== Problem description ==
Your result should be the lines holding the word "Explorer", copied from the entries below.

-- Opening Marker --

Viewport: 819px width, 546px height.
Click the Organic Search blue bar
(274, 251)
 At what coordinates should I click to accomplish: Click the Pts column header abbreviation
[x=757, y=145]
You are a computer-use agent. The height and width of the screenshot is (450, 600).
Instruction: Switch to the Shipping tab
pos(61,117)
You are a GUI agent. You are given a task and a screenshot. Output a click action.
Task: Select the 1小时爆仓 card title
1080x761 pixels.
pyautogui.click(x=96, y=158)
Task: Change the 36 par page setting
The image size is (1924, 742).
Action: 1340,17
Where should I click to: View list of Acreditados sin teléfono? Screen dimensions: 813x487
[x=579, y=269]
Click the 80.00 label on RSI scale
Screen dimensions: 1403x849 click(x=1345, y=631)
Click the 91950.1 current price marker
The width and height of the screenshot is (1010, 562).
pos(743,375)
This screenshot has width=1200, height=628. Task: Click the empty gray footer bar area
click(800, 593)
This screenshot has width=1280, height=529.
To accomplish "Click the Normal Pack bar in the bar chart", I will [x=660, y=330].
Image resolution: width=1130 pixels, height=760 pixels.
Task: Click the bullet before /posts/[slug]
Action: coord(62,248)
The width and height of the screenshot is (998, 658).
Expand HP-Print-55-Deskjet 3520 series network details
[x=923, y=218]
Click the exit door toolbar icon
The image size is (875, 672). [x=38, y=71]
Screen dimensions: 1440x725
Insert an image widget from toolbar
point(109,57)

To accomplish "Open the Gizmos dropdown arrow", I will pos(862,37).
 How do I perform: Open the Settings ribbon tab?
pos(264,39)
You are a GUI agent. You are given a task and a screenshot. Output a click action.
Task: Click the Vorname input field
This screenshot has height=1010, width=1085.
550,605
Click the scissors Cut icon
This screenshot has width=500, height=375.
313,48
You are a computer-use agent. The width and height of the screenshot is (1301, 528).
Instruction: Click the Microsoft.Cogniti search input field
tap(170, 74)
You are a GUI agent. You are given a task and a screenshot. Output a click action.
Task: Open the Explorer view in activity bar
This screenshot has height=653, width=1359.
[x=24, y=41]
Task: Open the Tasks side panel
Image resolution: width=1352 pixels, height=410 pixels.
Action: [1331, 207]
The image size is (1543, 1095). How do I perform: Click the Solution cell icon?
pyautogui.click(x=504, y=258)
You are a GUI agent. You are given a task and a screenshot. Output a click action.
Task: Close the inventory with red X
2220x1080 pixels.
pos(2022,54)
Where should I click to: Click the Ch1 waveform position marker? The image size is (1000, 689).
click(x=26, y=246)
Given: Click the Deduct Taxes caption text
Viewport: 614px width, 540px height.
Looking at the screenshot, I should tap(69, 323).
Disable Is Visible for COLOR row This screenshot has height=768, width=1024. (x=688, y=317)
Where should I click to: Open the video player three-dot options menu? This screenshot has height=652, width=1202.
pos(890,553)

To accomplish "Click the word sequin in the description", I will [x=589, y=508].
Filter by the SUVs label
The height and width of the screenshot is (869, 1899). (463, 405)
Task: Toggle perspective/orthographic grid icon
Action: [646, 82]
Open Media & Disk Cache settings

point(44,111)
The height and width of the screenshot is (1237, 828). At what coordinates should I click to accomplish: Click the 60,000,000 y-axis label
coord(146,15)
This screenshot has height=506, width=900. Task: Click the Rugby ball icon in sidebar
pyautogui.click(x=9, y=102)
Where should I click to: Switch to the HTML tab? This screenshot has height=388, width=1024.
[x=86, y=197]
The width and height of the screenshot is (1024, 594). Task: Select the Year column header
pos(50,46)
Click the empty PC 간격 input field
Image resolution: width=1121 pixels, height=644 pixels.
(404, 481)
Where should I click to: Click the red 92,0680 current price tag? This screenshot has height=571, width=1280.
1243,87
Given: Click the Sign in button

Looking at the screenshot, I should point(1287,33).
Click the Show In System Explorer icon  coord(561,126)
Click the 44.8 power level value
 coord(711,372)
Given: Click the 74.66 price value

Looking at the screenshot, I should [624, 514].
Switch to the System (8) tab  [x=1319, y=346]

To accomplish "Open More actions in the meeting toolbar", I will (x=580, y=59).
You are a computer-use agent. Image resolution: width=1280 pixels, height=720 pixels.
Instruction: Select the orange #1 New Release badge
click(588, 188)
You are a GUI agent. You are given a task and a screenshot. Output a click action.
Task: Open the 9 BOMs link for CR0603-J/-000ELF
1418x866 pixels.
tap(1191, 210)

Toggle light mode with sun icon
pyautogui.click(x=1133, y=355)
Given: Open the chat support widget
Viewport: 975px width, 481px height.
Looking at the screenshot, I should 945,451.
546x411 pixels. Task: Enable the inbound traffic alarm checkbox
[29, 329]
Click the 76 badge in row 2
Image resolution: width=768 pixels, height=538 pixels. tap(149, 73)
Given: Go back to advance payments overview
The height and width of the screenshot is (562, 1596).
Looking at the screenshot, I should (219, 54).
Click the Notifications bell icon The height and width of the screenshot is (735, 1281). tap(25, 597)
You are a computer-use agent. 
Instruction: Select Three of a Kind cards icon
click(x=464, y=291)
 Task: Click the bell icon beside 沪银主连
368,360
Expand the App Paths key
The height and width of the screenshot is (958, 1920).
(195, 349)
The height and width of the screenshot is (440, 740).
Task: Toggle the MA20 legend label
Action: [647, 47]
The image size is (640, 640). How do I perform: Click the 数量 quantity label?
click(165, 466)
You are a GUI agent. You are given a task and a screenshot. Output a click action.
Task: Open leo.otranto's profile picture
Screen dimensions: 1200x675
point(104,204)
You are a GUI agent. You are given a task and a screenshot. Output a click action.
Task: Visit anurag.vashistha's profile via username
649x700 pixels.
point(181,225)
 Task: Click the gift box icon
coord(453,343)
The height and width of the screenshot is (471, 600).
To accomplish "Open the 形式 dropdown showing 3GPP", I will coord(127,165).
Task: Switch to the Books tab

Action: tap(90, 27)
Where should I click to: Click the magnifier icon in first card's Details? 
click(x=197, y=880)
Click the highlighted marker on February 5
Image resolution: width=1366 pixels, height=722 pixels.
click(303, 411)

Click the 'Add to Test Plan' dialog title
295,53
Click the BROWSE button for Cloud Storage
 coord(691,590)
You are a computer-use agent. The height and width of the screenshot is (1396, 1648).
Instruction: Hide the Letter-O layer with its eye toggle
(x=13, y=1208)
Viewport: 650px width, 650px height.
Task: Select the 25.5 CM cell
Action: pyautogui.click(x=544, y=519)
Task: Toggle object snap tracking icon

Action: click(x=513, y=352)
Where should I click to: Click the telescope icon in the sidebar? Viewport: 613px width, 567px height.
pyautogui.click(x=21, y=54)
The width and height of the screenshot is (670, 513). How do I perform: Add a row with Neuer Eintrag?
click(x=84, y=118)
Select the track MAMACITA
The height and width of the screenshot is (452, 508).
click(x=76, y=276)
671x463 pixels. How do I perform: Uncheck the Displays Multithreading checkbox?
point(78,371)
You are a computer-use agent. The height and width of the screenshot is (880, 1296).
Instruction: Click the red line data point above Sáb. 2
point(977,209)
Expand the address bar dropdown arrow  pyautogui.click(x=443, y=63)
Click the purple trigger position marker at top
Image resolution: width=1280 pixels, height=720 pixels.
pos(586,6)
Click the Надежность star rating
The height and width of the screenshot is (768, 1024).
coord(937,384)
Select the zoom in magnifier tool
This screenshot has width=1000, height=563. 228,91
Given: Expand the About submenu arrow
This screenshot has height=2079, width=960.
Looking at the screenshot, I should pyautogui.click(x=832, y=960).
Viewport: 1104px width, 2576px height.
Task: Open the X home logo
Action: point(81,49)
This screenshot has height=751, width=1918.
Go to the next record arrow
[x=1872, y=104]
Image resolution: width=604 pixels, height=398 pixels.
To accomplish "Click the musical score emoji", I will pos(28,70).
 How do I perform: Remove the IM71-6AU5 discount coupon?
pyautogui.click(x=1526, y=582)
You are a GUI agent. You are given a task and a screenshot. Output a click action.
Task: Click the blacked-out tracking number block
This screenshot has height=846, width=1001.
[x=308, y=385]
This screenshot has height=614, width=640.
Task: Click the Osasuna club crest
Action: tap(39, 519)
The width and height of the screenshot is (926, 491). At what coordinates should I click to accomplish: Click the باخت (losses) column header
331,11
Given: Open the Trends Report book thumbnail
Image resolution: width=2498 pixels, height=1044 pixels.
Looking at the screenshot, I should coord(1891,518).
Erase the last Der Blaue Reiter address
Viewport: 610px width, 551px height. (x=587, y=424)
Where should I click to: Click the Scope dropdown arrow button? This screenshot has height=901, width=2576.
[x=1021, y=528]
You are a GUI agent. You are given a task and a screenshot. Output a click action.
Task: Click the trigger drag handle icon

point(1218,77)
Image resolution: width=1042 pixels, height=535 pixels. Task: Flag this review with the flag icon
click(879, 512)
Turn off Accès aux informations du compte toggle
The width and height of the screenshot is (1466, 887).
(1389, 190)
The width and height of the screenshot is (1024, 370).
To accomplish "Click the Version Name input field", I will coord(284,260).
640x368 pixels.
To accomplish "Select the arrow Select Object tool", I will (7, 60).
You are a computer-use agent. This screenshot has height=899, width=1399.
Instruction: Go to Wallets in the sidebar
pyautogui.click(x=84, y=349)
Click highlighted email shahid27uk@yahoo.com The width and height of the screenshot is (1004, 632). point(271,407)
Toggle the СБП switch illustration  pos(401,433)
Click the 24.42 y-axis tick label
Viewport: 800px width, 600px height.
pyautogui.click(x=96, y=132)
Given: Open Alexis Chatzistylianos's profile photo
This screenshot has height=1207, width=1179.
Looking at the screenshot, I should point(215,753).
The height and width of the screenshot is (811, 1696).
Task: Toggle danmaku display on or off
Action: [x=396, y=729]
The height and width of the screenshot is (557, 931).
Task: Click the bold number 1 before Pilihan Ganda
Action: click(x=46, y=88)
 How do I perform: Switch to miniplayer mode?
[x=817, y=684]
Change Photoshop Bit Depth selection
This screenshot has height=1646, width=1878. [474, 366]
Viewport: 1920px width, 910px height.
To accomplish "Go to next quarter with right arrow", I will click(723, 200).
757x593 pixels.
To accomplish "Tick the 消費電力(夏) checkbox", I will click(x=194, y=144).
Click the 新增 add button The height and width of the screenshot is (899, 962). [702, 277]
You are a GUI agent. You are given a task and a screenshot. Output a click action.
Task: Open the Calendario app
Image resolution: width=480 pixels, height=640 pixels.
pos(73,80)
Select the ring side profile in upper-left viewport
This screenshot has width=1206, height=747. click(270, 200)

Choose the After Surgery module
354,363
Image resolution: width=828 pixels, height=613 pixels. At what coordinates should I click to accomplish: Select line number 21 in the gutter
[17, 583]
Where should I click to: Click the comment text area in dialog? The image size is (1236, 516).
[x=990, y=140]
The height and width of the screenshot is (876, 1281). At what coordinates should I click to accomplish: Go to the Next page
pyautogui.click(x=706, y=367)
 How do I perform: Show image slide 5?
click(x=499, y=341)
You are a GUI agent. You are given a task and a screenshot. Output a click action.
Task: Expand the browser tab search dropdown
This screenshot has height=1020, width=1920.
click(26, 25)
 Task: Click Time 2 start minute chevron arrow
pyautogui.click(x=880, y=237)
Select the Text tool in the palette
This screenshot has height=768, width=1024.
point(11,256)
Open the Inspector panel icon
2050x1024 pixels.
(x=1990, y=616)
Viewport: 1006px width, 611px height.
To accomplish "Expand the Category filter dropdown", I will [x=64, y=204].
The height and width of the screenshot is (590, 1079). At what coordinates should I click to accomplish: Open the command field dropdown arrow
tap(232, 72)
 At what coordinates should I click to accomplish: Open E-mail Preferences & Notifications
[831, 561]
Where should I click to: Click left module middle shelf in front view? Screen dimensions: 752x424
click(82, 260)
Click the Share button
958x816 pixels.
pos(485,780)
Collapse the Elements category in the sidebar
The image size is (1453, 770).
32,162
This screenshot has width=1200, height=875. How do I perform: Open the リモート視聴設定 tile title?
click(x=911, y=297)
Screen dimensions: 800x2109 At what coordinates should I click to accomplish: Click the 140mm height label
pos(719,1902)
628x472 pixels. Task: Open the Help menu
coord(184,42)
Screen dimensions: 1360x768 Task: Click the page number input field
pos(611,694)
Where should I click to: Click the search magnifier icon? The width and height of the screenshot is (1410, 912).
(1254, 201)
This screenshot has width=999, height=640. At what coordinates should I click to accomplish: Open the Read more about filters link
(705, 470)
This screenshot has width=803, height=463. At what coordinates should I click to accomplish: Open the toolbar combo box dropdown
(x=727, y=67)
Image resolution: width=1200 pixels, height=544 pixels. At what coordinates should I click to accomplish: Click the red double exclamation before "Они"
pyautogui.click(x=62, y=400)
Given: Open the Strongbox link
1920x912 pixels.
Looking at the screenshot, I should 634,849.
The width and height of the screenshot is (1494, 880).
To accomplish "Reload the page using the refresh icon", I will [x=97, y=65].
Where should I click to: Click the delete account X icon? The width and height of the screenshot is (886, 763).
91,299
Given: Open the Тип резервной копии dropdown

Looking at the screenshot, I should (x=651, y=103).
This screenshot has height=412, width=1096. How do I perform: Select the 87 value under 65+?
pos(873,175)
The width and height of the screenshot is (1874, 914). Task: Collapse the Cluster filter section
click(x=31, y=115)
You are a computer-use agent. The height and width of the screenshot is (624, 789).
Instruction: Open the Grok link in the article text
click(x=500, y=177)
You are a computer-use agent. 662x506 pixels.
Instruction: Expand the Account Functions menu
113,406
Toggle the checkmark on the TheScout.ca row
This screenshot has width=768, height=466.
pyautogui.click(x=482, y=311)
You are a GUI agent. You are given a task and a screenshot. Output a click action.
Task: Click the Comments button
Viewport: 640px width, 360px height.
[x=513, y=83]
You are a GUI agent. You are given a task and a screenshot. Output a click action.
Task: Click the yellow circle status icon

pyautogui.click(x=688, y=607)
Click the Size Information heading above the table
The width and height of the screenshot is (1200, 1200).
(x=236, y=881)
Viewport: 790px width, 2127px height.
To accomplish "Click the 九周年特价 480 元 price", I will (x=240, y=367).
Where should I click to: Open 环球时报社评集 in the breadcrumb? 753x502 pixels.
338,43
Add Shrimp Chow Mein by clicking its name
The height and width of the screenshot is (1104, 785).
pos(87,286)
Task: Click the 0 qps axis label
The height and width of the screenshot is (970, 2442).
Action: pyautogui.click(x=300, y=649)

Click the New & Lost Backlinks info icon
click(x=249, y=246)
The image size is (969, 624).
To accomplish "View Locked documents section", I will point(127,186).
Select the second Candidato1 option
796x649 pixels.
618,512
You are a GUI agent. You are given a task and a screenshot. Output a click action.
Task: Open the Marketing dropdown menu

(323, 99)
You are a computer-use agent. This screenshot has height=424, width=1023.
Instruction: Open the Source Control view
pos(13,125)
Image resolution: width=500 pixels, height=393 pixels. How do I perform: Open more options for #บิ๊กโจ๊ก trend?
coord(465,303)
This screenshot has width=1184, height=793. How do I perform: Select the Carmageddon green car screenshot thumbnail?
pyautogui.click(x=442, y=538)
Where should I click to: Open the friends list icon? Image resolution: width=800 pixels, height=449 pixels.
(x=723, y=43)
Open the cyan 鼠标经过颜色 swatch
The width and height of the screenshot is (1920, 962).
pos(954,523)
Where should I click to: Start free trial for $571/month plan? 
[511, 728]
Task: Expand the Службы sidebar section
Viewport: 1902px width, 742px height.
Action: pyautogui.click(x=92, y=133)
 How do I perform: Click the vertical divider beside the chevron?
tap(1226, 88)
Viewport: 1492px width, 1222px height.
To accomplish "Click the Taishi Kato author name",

-- Closing Marker --

== Answer box ==
Task: Open the Explorer view in activity bar
Click the Show In System Explorer icon  coord(561,126)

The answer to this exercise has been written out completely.